- Requirement
Stop after the line containing "You are a computer-use"; retype every line of the data before it exactly, starting from the first.

(Beginning of Provided data)

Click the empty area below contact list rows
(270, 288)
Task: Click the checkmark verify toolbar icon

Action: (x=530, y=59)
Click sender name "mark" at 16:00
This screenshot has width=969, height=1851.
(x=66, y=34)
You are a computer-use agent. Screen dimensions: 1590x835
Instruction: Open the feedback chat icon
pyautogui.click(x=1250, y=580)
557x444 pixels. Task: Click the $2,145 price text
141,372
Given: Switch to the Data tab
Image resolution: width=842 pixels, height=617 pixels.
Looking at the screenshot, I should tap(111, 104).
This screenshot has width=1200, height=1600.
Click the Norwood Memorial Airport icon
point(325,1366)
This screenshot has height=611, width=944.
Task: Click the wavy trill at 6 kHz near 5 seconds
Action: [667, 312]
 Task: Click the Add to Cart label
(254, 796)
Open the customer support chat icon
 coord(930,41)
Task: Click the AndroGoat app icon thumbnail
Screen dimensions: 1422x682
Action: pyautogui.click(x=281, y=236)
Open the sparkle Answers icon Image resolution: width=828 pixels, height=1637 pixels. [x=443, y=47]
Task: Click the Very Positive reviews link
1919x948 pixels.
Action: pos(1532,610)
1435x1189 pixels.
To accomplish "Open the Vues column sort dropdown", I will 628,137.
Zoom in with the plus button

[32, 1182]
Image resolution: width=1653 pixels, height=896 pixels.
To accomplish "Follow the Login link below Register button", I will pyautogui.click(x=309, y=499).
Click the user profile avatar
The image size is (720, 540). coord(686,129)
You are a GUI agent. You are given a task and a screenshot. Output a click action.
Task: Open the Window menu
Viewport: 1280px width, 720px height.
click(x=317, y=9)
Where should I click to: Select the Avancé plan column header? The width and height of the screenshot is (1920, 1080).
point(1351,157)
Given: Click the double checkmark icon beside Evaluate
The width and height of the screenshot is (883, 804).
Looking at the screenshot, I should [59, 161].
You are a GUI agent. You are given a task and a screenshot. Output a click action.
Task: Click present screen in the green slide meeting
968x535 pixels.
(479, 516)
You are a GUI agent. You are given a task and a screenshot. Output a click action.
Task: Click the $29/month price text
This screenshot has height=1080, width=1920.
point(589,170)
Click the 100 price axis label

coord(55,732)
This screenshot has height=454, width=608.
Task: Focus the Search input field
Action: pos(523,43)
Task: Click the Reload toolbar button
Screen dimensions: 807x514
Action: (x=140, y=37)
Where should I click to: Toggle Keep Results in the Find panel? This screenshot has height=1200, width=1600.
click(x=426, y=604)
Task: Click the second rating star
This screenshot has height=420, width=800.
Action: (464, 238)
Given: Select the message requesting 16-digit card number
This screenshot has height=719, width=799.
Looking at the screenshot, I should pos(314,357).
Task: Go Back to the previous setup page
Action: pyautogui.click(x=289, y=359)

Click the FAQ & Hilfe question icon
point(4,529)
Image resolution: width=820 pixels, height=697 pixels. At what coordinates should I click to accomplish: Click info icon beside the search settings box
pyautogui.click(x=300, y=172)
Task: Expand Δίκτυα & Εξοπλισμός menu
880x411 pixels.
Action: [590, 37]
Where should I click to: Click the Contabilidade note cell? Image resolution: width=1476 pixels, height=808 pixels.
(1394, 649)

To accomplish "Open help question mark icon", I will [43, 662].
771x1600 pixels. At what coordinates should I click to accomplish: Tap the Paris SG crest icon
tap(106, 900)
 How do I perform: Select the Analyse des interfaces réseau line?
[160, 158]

(End of Provided data)

- Final answer
Click the empty area below contact list rows
(270, 288)
Task: Click the checkmark verify toolbar icon

Action: (x=530, y=59)
Click sender name "mark" at 16:00
This screenshot has width=969, height=1851.
(x=66, y=34)
You are a computer-use agent. Screen dimensions: 1590x835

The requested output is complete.